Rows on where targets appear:
|---|

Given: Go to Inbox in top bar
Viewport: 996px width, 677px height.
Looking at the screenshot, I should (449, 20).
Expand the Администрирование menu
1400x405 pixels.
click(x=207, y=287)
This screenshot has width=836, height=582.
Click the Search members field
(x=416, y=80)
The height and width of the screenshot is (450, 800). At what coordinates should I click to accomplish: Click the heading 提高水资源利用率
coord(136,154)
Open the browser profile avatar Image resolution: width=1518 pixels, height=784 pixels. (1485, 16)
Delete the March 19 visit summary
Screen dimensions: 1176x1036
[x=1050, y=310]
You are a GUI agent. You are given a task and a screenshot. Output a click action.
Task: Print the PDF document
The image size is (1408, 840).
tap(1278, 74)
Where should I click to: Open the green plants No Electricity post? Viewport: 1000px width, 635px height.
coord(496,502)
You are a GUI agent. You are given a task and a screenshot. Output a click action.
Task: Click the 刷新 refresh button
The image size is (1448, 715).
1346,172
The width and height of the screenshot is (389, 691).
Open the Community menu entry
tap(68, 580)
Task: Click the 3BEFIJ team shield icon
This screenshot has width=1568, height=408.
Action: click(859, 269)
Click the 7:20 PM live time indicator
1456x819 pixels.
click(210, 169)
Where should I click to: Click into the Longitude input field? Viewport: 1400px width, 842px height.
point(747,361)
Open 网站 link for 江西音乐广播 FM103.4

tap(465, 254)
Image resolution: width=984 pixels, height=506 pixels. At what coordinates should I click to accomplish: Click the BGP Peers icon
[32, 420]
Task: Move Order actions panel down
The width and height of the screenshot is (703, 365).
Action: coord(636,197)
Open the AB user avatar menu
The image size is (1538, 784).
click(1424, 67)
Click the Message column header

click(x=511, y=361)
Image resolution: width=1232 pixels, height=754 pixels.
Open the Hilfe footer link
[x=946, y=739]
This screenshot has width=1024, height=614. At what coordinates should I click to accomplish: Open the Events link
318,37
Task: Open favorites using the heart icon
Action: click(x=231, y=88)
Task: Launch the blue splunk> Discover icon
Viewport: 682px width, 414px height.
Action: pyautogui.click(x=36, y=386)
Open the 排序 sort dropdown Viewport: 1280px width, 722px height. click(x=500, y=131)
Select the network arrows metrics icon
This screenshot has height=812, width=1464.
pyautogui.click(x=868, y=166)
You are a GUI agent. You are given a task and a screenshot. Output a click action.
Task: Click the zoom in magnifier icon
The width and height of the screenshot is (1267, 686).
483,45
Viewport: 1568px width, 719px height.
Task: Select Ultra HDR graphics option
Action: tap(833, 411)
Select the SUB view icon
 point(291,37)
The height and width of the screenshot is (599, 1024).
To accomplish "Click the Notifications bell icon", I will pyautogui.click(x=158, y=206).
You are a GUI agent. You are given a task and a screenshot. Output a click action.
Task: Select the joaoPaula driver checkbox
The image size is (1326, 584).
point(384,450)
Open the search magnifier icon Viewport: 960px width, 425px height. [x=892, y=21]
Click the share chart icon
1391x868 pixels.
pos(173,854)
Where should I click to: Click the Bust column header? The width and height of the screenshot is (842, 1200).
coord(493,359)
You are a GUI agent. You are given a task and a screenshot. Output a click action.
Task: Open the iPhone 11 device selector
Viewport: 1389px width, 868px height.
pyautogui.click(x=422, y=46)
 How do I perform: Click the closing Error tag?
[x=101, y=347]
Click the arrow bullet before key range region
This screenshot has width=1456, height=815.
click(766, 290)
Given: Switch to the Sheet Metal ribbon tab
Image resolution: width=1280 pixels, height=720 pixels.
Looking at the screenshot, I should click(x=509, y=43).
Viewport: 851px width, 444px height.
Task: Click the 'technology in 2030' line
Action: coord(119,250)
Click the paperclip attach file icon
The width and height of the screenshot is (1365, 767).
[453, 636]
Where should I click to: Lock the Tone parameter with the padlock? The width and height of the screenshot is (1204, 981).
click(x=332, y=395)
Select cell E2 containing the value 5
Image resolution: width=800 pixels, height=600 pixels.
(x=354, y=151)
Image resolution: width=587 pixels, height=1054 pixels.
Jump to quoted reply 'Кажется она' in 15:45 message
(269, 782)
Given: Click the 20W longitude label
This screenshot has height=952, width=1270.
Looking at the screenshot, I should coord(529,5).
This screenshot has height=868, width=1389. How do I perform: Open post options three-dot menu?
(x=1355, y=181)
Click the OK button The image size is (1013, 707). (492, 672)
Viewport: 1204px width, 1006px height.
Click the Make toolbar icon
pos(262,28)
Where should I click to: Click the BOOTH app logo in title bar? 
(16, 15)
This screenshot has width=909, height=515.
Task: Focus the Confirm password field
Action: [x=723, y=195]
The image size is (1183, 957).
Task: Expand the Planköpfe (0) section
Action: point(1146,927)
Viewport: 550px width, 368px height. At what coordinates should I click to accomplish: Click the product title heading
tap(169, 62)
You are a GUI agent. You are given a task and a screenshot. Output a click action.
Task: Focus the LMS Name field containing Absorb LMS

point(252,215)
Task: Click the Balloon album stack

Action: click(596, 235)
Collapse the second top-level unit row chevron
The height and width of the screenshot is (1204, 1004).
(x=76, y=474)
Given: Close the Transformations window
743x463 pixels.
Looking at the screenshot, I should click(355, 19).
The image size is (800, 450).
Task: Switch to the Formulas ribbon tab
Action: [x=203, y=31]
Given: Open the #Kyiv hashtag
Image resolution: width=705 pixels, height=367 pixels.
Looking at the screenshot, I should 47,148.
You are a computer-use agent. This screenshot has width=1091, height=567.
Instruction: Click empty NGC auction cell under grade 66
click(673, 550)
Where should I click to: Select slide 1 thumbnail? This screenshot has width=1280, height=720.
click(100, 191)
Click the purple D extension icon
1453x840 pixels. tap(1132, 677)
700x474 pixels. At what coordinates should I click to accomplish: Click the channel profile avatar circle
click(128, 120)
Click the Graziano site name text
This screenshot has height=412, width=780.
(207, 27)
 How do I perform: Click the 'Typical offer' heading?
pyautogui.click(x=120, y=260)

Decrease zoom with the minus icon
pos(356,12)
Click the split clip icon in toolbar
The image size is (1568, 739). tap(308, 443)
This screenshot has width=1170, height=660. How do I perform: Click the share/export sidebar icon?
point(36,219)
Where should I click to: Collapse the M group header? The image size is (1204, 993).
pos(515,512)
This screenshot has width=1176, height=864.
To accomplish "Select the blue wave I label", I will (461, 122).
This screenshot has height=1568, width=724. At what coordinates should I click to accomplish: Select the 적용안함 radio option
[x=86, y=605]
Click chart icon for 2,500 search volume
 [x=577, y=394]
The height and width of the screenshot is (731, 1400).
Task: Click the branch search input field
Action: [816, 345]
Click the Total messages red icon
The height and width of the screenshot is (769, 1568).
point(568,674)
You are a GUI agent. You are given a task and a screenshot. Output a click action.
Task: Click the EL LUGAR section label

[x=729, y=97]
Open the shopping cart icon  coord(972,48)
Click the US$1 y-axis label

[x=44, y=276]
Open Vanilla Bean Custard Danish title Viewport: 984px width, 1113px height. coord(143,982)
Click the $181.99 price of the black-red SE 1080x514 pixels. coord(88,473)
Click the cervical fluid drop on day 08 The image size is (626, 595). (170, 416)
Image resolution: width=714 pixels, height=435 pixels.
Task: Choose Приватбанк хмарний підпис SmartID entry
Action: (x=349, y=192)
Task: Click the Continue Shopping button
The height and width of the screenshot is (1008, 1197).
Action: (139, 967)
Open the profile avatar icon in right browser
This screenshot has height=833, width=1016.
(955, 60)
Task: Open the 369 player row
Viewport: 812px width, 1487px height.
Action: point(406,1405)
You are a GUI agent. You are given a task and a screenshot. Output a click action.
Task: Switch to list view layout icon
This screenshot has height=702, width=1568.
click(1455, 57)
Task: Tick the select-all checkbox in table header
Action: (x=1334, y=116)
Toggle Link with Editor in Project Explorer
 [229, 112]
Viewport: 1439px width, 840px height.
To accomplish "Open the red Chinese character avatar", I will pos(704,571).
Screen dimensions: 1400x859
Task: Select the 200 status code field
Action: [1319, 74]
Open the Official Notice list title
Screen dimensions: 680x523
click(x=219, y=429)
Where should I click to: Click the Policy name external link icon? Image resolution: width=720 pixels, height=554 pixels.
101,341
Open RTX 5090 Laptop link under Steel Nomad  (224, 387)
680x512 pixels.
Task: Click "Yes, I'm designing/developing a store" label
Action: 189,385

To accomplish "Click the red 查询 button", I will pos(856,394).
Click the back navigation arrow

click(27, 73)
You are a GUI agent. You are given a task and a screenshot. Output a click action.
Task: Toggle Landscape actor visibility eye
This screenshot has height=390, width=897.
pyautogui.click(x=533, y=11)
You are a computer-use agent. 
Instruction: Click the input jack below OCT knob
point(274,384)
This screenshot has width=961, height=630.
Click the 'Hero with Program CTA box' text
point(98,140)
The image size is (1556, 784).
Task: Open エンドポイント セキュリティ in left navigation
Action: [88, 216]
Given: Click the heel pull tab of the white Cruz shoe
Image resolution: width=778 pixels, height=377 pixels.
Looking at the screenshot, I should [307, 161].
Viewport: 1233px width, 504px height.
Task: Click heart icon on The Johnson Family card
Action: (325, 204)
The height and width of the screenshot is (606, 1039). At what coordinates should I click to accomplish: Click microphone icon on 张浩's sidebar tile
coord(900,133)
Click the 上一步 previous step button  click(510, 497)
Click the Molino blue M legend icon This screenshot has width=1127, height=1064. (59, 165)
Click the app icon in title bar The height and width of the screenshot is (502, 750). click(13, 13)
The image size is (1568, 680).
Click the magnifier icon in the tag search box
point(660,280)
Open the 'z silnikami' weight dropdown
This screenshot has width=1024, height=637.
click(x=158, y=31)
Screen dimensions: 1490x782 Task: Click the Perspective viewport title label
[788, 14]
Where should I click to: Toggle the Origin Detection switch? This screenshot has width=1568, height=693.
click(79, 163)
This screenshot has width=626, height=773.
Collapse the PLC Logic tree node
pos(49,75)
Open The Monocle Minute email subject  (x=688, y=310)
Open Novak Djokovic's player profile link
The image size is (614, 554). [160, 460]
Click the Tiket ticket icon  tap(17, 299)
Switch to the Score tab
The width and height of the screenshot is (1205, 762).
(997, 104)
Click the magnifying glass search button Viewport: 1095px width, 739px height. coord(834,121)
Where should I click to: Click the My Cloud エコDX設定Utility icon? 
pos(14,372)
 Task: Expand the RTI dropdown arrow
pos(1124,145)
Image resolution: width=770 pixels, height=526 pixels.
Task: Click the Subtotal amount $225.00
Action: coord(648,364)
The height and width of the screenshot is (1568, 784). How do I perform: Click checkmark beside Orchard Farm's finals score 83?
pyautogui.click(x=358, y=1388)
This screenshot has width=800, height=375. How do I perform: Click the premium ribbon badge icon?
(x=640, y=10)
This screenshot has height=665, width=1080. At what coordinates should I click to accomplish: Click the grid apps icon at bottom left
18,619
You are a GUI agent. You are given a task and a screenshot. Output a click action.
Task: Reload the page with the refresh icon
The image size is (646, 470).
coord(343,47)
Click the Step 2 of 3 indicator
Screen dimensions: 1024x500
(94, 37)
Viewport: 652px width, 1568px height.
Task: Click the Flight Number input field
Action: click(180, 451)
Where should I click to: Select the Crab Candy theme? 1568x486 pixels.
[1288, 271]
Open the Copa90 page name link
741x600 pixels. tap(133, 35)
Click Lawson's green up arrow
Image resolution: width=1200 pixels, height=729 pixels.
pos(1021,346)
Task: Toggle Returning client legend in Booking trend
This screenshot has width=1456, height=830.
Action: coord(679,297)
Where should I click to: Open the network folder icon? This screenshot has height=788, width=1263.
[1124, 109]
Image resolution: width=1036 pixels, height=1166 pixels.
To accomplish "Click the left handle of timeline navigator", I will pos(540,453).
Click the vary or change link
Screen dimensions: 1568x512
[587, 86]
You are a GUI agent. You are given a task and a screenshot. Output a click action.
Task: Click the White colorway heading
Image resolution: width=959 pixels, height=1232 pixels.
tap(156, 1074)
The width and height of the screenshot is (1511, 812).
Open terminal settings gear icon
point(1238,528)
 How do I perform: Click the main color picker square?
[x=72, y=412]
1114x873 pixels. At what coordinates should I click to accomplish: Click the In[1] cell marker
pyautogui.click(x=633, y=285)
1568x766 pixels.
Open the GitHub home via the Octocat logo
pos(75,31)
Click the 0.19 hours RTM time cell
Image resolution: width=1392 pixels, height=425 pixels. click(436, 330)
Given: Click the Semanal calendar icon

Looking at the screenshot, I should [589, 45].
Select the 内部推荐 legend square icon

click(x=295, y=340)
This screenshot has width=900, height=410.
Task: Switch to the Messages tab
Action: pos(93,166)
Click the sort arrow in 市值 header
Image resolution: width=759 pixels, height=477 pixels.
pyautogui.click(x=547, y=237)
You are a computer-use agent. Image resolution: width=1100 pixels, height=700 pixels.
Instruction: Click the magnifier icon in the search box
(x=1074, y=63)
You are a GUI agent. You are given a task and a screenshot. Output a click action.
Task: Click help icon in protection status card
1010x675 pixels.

|---|

Challenge: Format the lines of the data as a JSON list of strings, one string per line, starting at the first line of the data and ending at the line that contains "click(x=207, y=287)". Include both ends and leave out blank lines.

Reply to the exercise:
[
  "Given: Go to Inbox in top bar",
  "Viewport: 996px width, 677px height.",
  "Looking at the screenshot, I should (449, 20).",
  "Expand the Администрирование menu",
  "1400x405 pixels.",
  "click(x=207, y=287)"
]